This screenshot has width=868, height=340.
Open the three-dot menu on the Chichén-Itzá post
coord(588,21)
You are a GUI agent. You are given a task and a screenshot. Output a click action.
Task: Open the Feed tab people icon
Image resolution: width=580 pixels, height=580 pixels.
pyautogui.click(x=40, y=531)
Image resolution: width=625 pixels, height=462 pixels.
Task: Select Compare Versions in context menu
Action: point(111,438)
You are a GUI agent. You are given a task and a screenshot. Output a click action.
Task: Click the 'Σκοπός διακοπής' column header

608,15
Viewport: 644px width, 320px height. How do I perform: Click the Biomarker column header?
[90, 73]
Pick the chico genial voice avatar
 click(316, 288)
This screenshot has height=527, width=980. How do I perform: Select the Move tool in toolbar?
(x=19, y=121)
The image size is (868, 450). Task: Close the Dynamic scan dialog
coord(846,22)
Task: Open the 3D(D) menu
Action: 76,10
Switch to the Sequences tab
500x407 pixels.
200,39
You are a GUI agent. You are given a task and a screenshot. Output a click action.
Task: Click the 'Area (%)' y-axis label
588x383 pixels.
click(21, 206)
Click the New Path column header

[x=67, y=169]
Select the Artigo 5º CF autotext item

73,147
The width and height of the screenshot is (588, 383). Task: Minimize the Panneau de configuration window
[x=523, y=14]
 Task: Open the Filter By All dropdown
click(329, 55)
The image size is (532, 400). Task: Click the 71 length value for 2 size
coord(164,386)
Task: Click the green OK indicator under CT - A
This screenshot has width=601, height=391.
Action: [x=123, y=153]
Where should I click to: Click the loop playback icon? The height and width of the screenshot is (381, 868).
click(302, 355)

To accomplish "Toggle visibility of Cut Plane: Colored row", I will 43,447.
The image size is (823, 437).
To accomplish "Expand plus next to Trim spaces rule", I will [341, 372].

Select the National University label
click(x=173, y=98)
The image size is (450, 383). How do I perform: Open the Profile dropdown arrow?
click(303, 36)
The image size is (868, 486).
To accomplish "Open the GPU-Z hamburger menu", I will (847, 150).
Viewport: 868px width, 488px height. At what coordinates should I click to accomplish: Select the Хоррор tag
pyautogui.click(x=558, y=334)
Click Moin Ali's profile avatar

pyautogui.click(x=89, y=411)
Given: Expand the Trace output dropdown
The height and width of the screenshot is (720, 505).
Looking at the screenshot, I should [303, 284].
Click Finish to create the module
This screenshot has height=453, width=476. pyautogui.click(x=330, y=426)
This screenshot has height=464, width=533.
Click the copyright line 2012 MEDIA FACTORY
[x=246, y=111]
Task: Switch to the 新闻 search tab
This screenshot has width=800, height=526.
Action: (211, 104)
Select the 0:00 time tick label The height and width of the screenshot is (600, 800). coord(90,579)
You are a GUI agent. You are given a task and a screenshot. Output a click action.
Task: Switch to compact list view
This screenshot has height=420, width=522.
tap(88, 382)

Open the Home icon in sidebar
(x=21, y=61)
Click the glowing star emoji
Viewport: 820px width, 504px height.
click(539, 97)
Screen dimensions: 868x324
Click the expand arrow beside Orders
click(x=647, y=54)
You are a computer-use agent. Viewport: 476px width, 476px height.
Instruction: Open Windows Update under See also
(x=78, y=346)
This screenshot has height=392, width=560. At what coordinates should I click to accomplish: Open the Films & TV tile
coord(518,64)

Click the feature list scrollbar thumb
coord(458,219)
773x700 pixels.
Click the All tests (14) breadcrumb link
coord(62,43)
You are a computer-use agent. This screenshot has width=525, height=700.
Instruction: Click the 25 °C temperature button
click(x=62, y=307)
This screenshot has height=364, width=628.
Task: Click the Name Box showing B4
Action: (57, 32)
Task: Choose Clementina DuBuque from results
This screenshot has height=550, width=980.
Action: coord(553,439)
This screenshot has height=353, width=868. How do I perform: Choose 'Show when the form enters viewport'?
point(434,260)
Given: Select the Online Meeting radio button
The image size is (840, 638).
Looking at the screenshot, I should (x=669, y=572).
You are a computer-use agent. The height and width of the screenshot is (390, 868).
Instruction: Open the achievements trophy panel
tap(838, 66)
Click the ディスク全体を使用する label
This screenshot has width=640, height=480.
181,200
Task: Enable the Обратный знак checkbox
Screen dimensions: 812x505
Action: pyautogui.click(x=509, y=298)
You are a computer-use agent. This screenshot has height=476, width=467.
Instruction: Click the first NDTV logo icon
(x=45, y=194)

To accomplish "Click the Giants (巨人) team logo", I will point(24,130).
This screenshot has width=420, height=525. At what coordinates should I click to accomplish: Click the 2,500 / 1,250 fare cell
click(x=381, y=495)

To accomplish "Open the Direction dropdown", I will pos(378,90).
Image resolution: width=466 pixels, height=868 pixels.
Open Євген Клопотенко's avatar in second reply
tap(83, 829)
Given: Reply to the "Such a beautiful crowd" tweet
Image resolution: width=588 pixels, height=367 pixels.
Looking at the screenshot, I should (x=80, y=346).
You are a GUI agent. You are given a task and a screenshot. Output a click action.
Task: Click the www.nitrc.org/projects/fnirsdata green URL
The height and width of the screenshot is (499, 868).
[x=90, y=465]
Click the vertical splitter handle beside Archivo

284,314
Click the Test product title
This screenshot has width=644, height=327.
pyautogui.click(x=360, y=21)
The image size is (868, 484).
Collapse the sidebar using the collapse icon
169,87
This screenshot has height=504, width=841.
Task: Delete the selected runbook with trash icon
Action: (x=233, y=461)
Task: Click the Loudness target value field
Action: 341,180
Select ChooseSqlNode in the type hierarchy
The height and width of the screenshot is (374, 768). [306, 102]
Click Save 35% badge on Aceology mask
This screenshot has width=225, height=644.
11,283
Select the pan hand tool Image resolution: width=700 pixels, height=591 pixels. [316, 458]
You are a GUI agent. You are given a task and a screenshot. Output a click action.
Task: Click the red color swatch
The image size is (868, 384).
■ ■ ■ ■
● **What to do**
Show every line from the entries above in which the word "computer" appears.

● **Answer for this exercise**
You are a computer-use agent. Viewport: 476px width, 476px height.
You are a computer-use agent. This screenshot has width=525, height=700.
You are a computer-use agent. The height and width of the screenshot is (390, 868).
You are a computer-use agent. This screenshot has height=476, width=467.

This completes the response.